DM: When I was a kid, I thought I would go into comic books. In art school, my style began to emerge and I discovered I liked painting more than working in pen and ink. Science fiction and fantasy book covers called out to me because I am drawn to the fantastic elements and narrative drive. I have a big list of influences. Like practically every SF artist of my generation, my childhood hero was (and is!) Frank Frazetta. I also love Jim Steranko's work--his early "Nick Fury, Agent of Shield" comics inspired me to be an artist. Robert McCall's spacescapes are a continual source of inspiration. As for traditional "fine art" influences, I still find Jackson Pollock's work fascinating. Skipping around in history a bit, I'd also include Jean-Auguste-Dominique Ingres, almost all the Pre-Raphaelites (especially Waterhouse), Claude Monet, August Rodin, Michaelangelo, Botticelli, Fillippo Lippi -- all the usual suspects! I also would like to mention a few contemporary artists in the cover business whose work I admire--Stephen Hickman, John Harris, Gary Ruddell, Fred Gambino, Tim White, Tom Kidd, Steve Youll, Michael Whelan, Darrell Sweet, and John Berkey.TW: What are some of the best perks of being a science fiction artist?

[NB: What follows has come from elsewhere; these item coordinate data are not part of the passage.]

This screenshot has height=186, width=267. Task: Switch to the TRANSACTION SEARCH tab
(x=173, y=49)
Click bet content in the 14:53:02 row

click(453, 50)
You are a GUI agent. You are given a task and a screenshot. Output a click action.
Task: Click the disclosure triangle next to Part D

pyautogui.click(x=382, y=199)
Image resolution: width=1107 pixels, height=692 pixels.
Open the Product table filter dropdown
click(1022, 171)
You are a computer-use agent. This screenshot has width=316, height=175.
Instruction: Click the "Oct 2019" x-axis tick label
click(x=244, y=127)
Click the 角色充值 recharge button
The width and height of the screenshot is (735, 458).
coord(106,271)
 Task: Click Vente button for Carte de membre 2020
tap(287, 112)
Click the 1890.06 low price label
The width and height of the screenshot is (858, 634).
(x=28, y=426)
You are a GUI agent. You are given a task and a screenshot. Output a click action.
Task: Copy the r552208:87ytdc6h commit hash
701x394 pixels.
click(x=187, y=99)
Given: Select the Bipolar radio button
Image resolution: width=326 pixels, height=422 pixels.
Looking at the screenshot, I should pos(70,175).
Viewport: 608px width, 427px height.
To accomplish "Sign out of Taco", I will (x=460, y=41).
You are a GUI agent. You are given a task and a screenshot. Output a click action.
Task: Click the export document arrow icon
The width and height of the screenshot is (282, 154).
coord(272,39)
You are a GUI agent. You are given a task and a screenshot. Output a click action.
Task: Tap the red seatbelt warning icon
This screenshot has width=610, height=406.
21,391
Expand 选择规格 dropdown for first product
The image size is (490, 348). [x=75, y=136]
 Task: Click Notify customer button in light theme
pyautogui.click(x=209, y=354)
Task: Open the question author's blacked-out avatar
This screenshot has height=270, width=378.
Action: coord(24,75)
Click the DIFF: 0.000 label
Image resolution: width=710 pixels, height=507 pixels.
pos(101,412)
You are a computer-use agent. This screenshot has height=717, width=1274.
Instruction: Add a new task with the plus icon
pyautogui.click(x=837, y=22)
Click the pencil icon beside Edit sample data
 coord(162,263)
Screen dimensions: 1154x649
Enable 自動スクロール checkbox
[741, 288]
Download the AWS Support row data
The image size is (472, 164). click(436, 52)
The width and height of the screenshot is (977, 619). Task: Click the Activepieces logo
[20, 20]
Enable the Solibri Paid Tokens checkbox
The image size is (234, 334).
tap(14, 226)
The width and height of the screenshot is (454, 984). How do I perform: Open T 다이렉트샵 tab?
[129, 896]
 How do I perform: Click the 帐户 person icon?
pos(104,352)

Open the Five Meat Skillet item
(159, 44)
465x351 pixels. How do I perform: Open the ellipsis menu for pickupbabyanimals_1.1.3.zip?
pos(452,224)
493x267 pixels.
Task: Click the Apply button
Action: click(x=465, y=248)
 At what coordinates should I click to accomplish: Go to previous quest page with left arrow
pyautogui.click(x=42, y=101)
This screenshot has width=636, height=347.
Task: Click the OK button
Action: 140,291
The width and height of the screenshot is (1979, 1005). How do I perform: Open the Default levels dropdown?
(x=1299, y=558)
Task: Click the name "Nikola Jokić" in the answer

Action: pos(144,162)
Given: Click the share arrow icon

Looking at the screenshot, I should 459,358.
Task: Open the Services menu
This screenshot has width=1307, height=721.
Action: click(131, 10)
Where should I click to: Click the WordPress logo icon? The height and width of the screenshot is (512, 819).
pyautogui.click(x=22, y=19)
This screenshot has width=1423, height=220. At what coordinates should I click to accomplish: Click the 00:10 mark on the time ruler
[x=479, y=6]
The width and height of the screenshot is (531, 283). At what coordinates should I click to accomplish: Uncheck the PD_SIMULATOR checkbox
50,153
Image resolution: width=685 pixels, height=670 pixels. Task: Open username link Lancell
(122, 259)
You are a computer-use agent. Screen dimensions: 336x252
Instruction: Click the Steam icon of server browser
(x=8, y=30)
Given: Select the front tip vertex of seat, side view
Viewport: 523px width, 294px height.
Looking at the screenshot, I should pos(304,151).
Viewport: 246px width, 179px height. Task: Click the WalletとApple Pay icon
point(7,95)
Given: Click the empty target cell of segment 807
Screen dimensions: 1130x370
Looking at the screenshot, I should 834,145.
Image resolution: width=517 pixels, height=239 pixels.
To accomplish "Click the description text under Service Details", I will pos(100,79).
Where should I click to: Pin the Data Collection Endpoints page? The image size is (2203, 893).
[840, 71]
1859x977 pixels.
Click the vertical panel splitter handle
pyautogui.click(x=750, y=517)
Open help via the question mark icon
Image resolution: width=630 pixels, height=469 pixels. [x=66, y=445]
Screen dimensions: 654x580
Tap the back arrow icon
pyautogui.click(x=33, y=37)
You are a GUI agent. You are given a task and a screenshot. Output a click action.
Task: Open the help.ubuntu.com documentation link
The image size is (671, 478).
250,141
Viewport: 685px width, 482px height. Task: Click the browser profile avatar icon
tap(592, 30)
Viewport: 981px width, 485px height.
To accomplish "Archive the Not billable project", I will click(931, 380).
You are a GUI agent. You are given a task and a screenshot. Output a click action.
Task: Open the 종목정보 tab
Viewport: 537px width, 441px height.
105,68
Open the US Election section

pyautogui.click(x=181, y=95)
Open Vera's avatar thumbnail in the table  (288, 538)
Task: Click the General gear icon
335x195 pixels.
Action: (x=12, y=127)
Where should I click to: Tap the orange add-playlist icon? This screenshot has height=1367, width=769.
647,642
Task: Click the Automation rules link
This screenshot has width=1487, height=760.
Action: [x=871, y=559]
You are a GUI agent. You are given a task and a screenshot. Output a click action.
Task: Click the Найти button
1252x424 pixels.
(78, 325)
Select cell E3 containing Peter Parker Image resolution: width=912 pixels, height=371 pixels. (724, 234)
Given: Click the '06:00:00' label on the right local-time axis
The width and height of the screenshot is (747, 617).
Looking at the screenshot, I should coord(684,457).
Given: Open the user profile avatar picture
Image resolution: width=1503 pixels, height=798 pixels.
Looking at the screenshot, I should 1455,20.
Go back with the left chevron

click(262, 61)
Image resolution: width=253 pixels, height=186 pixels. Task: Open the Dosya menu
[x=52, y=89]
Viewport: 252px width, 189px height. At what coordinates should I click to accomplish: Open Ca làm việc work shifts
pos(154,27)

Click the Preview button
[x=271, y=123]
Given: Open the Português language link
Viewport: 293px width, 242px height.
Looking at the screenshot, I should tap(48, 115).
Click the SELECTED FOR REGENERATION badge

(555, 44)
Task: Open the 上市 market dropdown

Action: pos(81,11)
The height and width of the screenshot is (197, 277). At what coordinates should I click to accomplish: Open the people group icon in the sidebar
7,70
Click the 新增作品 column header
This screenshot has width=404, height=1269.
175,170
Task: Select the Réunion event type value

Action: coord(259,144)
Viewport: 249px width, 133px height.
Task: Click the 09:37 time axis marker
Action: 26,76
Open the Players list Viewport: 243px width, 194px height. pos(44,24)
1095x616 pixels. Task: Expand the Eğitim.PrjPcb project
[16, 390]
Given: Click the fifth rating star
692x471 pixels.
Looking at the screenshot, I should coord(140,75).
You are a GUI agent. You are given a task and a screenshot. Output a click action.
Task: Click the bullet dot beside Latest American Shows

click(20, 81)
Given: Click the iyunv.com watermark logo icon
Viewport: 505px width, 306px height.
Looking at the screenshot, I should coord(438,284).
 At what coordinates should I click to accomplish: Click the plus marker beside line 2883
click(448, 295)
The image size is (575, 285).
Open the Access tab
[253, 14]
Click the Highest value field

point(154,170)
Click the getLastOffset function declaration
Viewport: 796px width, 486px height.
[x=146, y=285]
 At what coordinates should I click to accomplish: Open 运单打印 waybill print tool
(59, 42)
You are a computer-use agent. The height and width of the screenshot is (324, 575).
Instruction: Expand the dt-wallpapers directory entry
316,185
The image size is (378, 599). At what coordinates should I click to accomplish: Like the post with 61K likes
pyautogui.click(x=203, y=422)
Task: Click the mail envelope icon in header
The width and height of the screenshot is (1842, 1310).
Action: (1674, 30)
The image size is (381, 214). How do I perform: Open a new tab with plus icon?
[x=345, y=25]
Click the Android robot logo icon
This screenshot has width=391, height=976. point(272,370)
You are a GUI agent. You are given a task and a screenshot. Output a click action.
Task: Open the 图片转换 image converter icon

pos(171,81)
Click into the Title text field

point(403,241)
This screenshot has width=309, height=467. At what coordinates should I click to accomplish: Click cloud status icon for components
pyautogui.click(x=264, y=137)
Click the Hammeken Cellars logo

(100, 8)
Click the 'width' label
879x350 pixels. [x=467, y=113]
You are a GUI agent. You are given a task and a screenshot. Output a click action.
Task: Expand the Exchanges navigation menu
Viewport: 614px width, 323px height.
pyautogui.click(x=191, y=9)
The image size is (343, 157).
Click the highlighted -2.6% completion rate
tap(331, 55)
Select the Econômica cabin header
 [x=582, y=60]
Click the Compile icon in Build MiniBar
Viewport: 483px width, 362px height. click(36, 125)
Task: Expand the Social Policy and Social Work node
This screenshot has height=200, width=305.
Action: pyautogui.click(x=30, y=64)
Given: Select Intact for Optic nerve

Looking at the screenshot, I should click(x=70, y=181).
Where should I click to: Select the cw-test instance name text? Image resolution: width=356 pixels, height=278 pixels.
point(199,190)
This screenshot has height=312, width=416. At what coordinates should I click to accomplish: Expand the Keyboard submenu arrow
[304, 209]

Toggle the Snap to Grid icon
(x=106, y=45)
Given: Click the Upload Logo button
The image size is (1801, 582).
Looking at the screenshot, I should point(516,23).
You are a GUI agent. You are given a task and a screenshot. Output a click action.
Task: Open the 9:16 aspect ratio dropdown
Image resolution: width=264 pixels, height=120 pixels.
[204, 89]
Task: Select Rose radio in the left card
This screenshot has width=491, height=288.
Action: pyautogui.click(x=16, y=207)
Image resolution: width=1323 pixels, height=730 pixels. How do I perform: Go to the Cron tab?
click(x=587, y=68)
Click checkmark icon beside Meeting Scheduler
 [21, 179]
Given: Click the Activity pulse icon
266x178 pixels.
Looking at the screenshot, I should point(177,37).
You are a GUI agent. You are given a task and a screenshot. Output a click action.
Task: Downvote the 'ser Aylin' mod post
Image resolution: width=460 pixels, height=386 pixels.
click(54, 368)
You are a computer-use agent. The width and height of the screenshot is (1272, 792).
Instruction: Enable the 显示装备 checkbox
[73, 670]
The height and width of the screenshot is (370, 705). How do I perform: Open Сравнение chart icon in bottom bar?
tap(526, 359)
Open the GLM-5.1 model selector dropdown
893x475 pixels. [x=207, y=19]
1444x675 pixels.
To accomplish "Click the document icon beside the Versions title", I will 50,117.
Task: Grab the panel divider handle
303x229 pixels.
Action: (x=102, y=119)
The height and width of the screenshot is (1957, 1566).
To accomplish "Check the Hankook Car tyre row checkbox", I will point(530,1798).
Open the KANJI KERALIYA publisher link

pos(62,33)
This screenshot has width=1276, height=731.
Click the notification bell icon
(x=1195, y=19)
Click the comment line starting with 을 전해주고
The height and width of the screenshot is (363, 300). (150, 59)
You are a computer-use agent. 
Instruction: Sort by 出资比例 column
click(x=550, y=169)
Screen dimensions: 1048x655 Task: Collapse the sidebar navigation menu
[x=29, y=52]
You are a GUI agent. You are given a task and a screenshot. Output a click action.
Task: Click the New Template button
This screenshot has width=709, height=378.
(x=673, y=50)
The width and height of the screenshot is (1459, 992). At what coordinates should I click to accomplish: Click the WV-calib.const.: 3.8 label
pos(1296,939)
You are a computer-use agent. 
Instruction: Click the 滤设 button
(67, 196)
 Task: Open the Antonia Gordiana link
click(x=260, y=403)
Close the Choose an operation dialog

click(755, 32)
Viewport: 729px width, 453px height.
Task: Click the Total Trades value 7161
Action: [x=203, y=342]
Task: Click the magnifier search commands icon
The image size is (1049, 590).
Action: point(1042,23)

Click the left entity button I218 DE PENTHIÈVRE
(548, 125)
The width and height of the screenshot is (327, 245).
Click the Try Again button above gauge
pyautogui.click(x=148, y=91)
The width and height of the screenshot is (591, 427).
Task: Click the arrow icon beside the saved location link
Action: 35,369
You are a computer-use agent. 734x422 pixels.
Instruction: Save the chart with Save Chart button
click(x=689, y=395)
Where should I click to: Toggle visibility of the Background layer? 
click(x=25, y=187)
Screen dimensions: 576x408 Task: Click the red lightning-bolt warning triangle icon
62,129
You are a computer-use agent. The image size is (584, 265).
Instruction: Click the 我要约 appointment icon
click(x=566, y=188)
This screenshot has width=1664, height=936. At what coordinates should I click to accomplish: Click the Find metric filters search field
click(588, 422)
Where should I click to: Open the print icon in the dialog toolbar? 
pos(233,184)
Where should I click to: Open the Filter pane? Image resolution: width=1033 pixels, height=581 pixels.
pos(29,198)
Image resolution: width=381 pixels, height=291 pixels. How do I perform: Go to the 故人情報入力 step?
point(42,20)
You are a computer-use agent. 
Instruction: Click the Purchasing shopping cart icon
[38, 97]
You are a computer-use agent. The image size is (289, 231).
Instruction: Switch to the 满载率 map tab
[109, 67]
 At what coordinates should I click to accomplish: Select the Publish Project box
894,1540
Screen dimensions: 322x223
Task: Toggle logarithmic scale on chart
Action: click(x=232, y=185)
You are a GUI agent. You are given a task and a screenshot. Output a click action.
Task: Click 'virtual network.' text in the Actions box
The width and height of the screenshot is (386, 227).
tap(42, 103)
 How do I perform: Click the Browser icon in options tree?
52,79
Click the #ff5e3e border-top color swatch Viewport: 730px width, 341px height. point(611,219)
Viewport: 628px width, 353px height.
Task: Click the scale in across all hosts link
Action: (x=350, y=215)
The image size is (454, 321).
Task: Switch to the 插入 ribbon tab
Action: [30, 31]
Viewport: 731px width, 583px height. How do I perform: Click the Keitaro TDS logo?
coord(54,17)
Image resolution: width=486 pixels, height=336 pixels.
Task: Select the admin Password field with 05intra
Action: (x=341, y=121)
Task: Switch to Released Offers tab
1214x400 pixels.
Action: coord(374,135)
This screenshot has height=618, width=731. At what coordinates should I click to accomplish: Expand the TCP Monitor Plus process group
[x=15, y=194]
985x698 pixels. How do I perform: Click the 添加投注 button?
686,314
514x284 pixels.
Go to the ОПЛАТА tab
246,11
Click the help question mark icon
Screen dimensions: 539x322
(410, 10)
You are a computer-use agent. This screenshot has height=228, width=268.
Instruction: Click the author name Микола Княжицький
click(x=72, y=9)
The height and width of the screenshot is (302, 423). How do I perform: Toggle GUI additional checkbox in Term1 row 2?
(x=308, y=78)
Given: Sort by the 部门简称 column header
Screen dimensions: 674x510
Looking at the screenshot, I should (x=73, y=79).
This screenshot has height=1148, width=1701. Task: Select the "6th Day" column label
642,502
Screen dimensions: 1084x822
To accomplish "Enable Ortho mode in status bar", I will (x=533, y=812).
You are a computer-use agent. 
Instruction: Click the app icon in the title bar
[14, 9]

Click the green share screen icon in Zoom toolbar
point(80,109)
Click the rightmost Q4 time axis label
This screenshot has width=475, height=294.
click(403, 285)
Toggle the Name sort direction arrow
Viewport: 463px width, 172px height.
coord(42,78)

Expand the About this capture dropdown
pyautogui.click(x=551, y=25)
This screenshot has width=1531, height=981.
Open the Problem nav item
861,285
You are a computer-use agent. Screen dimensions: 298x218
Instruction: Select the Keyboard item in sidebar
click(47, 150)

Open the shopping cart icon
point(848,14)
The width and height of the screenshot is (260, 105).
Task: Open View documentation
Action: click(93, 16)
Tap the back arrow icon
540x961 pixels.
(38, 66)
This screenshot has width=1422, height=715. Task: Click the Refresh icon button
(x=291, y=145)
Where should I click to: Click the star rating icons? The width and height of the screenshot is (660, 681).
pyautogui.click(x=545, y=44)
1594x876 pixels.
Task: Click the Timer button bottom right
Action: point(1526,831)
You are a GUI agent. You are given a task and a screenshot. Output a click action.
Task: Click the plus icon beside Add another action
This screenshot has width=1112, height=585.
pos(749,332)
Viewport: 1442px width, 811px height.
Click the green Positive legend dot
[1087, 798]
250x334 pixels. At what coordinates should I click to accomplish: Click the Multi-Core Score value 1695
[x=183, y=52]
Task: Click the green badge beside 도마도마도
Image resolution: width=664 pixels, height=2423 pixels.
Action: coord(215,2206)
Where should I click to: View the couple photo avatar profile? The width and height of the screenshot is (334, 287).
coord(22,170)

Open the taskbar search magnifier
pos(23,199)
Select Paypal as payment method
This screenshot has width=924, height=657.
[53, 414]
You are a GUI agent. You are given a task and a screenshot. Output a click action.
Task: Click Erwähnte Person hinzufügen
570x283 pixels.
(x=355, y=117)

DM: You get to work for yourself, and you get to read some great books before they come out. One of the thrills of doing David Weber's books is that I get to read them before anyone else!TW: Do you have any favorites among your paintings?
DM: Orion by Ben Bova;Honor Among Enemies, by David Weber; Forever After by Roger Zelazny; Forge of the Titans by Steve White; Saint Joan and the Computer for Amazing Stories. [David's done a lot of wonderful covers for Baen, including the entire Honor Harrington series of novels, but I think my single favorite is the one for In Death Ground by David Weber and Steve White.-TW]TW: What was the first sf story you ever read?
DM: A Princess of Mars by Edgar Rice Burroughs.TW: Who are some of your favorite non-sf authors?
DM: John Updike--the "Rabbit" series was a revelation to me. Charles Dickens-- everything he wrote is wonderful. I read a lot of history, so I would list some great biographers--William Manchester, Stephen Ambrose and Robert A. Caro.TW: What invention or scientific leap in understanding would you most like to see made in your lifetime?
DM: Faster than light travel! It would be great to visit the next galaxy!TW: If you could go back to one incident in all of history to watch as a spectator what would it be?
DM: Sit in the studio with the Beatles while they recorded Abbey Road.